Muscle Weakness Around the Knee
Prednisone can cause a condition called corticosteroid-induced myopathy, a gradual weakening and shrinking of muscles, particularly in the hips and thighs. The muscles surrounding your knee play a critical role in stabilizing the joint. When those muscles weaken, the knee absorbs more mechanical stress with every step, which can produce pain even without direct bone damage.
This type of myopathy develops slowly with long-term use. People typically notice difficulty rising from a chair, trouble climbing stairs, or a general sense that their legs feel weak. The muscle wasting itself is usually painless, but the resulting instability and altered movement patterns can make the knee ache, especially during activity. Because the onset is gradual, many people attribute the symptoms to aging or deconditioning rather than their medication.
Increased Infection Risk in the Joint
Prednisone suppresses the immune system, which raises the risk of infections throughout the body, including in joints. Septic arthritis, a bacterial infection inside the joint, is more likely in people who are immunosuppressed. Additional risk factors include age over 60, uncontrolled diabetes, elevated body weight, recent surgery, and recent skin infections. While septic arthritis remains uncommon overall, the combination of prednisone use with other risk factors can push the likelihood higher, with some estimates reaching 0.5% in high-risk groups.
Septic arthritis in the knee causes rapid-onset pain, swelling, warmth, and often fever. It feels very different from the slow, dull ache of osteonecrosis. If your knee becomes suddenly hot, swollen, and painful while you’re on prednisone, that warrants urgent medical evaluation because joint infections can cause permanent damage if not treated quickly.
Telling Prednisone Side Effects From a Flare
If you’re taking prednisone for an inflammatory condition like rheumatoid arthritis or lupus, it can be genuinely difficult to tell whether new knee pain is a medication side effect or your underlying disease flaring. A few patterns can help you sort this out.
Osteonecrosis pain tends to be persistent and worsens with weight-bearing. It often affects both knees or multiple joints simultaneously, and it doesn’t respond well to anti-inflammatory measures. A disease flare, by contrast, usually comes with other familiar symptoms of your condition and may respond to adjustments in your treatment. Withdrawal-related joint pain correlates clearly with recent dose changes.

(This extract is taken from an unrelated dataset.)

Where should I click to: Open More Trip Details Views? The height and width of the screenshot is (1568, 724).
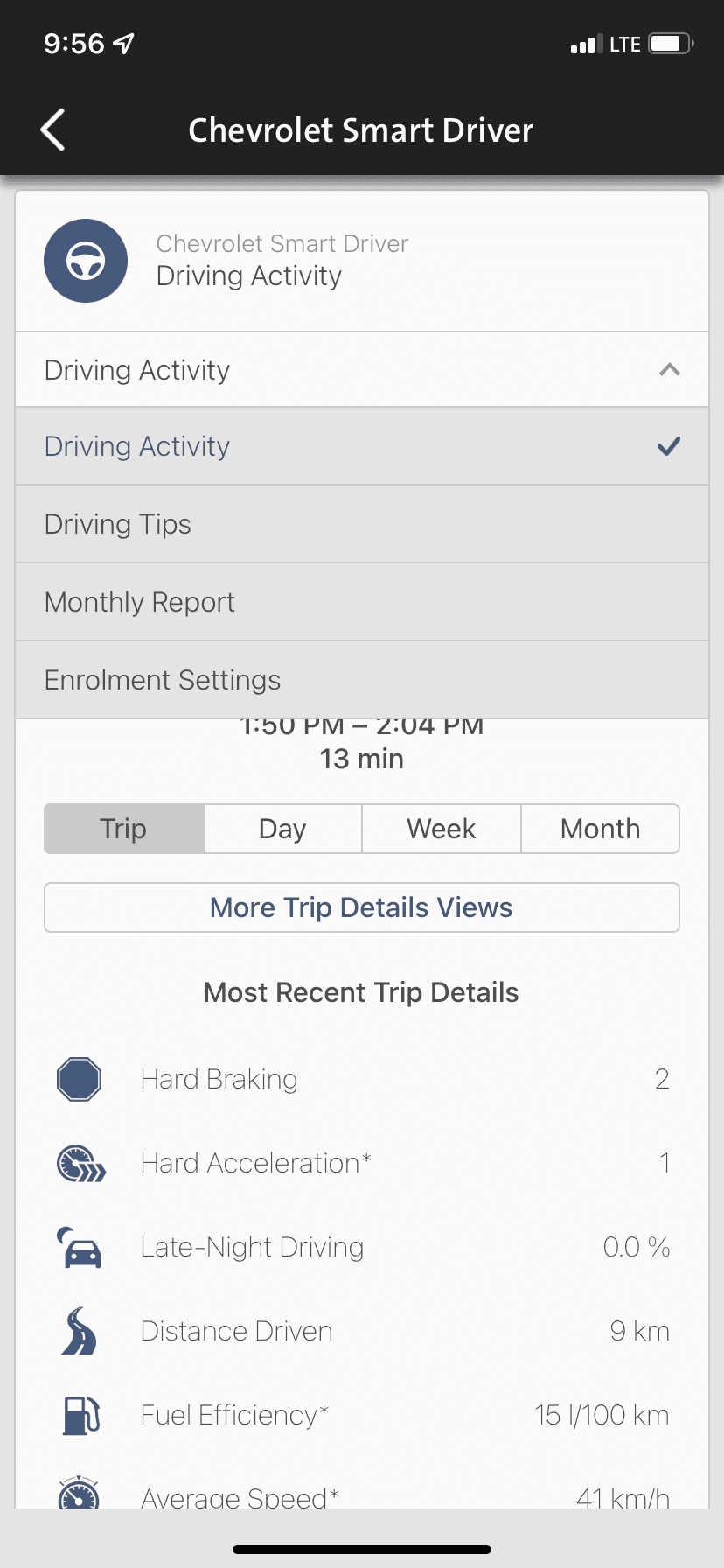coord(361,907)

Standard X-rays can miss early osteonecrosis because significant bone damage needs to occur before it shows up on plain films. MRI is far more sensitive for detecting early bone changes and is the preferred imaging tool when steroid-related bone damage is suspected. If you’ve been on moderate to high doses of prednisone and develop new or worsening knee pain, imaging can clarify whether bone damage is developing before it progresses to joint collapse.

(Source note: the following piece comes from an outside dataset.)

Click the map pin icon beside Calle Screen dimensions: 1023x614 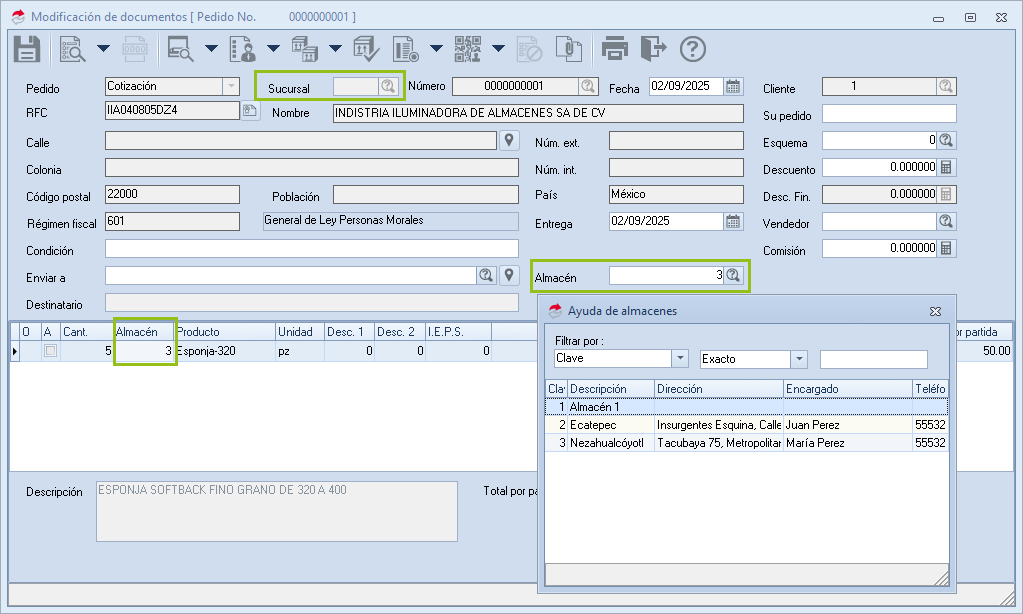(509, 141)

What Influences Your Personal Risk
Not everyone on prednisone develops knee problems. Your risk depends on a combination of factors: total cumulative dose, peak daily dose, duration of therapy, and individual susceptibility. People with lupus appear particularly vulnerable to osteonecrosis, though the disease itself may contribute independently. Alcohol use, smoking, and pre-existing blood clotting disorders also raise the risk.
Short courses of prednisone (a few days to two weeks at moderate doses) rarely cause the bone or muscle complications described above, though withdrawal-related joint aches can occur even after brief courses. The serious structural damage to bone and muscle is primarily associated with sustained use at higher doses over weeks to months. If you’re on a longer course and notice new knee pain that wasn’t there before, bringing it up promptly allows for early detection, which is when interventions are most effective at preventing permanent joint damage.